[START OF Recorded data]
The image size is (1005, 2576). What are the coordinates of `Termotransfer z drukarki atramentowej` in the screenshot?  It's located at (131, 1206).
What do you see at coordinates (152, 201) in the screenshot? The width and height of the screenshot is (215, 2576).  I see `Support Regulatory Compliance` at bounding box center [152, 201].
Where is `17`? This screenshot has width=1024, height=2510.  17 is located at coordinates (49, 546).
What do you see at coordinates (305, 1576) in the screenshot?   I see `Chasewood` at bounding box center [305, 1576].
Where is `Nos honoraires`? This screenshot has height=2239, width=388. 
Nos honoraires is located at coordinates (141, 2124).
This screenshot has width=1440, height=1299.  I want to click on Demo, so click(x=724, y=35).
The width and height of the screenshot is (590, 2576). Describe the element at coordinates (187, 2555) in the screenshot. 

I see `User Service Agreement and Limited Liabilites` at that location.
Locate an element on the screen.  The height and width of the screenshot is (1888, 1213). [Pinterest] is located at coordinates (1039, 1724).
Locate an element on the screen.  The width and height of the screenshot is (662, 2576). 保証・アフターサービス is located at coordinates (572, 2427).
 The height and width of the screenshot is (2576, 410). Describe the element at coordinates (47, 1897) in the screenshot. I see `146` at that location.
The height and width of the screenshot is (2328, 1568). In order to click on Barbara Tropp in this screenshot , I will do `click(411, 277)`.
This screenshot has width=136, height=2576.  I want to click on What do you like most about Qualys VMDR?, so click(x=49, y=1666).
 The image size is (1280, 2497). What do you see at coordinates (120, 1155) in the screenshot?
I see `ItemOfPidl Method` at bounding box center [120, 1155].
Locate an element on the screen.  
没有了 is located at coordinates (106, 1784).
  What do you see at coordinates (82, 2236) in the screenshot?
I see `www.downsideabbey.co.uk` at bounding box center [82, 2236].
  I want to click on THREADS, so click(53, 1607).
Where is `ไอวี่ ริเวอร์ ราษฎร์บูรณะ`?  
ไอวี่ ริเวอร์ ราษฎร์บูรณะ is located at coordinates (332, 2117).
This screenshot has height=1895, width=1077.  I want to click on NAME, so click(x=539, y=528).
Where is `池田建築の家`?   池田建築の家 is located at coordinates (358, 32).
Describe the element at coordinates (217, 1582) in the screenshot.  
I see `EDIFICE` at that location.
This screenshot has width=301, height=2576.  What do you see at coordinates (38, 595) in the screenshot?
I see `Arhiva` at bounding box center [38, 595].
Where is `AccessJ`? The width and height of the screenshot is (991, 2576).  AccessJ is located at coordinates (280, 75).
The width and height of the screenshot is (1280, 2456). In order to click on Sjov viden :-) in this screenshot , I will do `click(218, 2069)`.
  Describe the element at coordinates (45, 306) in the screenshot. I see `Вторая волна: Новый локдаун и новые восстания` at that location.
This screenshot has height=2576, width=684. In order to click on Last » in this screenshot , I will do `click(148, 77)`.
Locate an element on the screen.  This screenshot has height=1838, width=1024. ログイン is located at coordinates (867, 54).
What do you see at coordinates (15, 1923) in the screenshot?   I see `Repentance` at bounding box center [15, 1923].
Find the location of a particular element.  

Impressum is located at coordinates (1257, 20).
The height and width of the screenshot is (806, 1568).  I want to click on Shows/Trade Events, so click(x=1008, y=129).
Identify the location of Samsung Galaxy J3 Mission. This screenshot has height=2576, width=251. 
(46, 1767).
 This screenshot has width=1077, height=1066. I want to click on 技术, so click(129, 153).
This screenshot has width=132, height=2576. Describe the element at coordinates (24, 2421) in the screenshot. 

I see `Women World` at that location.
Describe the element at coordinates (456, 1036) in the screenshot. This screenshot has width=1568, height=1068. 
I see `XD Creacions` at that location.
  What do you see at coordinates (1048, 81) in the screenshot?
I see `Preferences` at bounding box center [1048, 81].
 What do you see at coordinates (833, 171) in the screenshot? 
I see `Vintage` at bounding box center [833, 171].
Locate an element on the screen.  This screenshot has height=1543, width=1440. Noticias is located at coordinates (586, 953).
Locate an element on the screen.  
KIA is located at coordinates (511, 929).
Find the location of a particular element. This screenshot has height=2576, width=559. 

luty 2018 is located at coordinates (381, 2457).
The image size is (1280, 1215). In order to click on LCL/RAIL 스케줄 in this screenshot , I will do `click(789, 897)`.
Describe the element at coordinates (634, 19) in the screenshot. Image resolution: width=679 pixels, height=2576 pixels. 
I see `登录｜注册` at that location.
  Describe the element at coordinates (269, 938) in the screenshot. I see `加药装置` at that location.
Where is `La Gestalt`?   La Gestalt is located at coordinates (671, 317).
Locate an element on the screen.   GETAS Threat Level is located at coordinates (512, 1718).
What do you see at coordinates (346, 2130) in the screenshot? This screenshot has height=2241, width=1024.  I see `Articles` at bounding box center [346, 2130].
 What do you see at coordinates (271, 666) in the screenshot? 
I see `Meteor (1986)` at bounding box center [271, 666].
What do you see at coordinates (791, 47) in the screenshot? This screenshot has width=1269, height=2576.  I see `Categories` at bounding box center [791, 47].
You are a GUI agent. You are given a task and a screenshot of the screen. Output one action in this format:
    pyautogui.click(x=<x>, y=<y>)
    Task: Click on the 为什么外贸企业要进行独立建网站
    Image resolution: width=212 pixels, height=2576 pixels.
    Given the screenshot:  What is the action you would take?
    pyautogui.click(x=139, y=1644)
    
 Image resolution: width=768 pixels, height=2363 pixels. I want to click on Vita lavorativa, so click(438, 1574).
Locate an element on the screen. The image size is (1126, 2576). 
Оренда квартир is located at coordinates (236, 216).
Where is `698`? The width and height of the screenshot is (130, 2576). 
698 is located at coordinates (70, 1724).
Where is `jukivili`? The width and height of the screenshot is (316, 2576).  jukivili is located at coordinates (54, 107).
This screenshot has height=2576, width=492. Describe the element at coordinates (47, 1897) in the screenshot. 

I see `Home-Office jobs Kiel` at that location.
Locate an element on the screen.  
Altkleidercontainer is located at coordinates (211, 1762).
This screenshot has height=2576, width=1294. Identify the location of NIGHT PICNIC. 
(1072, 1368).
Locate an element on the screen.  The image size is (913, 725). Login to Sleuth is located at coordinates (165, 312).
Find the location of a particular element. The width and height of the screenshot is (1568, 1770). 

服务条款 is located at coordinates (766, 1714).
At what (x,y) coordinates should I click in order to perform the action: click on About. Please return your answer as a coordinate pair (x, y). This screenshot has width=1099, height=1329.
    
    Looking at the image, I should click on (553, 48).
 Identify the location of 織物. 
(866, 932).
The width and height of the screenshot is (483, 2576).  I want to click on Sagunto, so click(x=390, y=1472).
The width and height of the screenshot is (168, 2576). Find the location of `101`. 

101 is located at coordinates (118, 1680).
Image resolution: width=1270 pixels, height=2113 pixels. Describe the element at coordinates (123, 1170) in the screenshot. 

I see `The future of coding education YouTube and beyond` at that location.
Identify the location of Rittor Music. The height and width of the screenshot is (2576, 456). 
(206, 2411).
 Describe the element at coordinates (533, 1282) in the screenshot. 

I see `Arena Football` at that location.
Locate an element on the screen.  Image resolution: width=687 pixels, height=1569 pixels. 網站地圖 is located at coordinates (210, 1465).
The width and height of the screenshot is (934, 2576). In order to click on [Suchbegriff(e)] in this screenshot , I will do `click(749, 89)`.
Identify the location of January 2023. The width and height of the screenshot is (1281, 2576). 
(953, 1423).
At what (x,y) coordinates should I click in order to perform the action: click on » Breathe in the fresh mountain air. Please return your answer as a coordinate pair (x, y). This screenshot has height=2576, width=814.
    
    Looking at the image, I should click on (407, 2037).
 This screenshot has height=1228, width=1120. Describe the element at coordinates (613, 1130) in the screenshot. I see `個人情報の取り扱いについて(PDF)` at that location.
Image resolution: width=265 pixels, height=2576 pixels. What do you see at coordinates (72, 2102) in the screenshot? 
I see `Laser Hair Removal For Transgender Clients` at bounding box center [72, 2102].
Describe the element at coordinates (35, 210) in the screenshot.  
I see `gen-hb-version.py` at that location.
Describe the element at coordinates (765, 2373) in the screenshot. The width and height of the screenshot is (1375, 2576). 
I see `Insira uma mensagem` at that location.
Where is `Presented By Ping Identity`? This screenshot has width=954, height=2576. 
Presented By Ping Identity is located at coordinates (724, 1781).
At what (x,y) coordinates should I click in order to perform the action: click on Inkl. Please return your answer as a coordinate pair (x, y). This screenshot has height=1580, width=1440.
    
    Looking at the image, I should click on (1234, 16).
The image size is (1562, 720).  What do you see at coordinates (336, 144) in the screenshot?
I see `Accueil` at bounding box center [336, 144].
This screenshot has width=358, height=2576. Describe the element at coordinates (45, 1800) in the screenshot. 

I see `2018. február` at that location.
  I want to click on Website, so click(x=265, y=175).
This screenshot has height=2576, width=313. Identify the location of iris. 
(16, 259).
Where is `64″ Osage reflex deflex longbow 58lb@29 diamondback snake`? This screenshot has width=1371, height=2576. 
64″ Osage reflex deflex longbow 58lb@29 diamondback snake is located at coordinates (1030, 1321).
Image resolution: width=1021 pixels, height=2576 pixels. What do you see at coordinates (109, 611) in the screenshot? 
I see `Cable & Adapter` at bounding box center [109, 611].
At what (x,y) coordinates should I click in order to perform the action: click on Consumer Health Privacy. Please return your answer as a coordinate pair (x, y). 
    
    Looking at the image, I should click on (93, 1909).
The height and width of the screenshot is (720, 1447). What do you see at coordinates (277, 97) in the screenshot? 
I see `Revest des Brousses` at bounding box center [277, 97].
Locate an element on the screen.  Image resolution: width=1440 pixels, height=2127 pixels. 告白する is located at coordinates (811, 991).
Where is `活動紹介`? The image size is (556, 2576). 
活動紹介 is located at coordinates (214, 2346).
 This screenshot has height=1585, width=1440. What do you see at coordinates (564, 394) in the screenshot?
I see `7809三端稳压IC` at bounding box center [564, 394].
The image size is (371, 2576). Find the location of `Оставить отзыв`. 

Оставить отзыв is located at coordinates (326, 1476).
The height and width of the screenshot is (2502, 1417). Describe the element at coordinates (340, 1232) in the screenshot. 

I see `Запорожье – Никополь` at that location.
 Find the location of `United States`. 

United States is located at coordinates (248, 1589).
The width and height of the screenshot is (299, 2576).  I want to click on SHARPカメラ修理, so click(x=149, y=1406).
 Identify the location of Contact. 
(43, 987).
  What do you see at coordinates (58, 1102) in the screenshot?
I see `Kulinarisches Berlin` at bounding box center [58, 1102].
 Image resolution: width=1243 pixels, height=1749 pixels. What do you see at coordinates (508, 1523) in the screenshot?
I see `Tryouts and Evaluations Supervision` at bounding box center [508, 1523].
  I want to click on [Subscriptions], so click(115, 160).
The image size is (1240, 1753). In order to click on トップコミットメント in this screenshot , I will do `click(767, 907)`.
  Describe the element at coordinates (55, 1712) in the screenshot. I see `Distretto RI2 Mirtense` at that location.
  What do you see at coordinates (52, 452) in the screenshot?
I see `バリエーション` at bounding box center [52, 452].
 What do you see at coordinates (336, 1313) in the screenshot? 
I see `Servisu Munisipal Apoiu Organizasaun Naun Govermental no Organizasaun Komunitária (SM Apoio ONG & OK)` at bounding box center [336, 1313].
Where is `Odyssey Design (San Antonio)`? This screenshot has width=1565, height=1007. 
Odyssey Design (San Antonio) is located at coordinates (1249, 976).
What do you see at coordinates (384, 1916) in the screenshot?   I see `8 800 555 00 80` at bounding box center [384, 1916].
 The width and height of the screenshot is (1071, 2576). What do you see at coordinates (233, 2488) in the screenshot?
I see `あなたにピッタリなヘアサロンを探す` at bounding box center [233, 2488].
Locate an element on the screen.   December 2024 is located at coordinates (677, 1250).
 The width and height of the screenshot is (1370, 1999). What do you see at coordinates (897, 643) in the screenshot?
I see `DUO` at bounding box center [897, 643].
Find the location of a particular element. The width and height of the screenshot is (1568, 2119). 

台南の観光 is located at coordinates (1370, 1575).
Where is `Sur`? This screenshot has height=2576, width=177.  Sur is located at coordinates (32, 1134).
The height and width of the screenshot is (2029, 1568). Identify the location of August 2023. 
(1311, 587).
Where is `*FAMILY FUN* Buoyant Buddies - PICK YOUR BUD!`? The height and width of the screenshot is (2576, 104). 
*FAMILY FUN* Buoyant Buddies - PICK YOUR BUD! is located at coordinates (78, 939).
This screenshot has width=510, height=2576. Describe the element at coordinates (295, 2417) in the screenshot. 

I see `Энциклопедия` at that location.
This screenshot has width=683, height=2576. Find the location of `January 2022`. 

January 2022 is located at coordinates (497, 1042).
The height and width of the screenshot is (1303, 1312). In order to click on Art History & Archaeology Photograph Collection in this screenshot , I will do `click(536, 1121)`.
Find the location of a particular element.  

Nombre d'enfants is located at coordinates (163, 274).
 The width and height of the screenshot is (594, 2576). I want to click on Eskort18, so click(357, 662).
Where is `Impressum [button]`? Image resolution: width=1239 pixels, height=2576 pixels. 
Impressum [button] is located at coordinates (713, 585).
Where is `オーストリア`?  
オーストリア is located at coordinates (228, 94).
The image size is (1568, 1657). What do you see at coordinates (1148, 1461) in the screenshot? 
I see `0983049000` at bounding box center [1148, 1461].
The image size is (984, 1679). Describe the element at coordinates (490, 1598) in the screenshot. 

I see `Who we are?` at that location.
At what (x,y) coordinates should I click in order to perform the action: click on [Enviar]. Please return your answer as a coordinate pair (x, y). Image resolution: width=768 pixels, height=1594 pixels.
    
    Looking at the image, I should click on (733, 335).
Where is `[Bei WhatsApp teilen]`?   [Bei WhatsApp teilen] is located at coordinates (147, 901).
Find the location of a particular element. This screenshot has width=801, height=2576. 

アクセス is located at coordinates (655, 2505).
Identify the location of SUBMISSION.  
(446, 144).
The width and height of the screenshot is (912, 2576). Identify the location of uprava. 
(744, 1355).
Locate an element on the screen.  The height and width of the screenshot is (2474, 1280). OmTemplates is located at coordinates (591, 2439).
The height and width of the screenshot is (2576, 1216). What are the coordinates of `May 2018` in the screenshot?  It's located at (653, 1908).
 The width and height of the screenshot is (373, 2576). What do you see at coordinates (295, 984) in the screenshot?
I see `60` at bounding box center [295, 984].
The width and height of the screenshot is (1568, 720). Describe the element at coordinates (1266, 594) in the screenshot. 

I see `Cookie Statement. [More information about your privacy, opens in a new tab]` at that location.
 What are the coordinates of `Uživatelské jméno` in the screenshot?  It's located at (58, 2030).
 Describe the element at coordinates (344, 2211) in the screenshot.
[END OF Recorded data]
_Requirements_
Copy the rows from the beginning through the line containing "coordinates (1039, 1724).". Swap every "Where is" for "Where can I find" and leave everything else as it is.

_Expected answer_
The image size is (1005, 2576). What are the coordinates of `Termotransfer z drukarki atramentowej` in the screenshot?  It's located at (131, 1206).
What do you see at coordinates (152, 201) in the screenshot? The width and height of the screenshot is (215, 2576).  I see `Support Regulatory Compliance` at bounding box center [152, 201].
Where can I find `17`? This screenshot has width=1024, height=2510.  17 is located at coordinates (49, 546).
What do you see at coordinates (305, 1576) in the screenshot?   I see `Chasewood` at bounding box center [305, 1576].
Where can I find `Nos honoraires`? This screenshot has height=2239, width=388. 
Nos honoraires is located at coordinates (141, 2124).
This screenshot has width=1440, height=1299.  I want to click on Demo, so click(x=724, y=35).
The width and height of the screenshot is (590, 2576). Describe the element at coordinates (187, 2555) in the screenshot. 

I see `User Service Agreement and Limited Liabilites` at that location.
Locate an element on the screen.  The height and width of the screenshot is (1888, 1213). [Pinterest] is located at coordinates (1039, 1724).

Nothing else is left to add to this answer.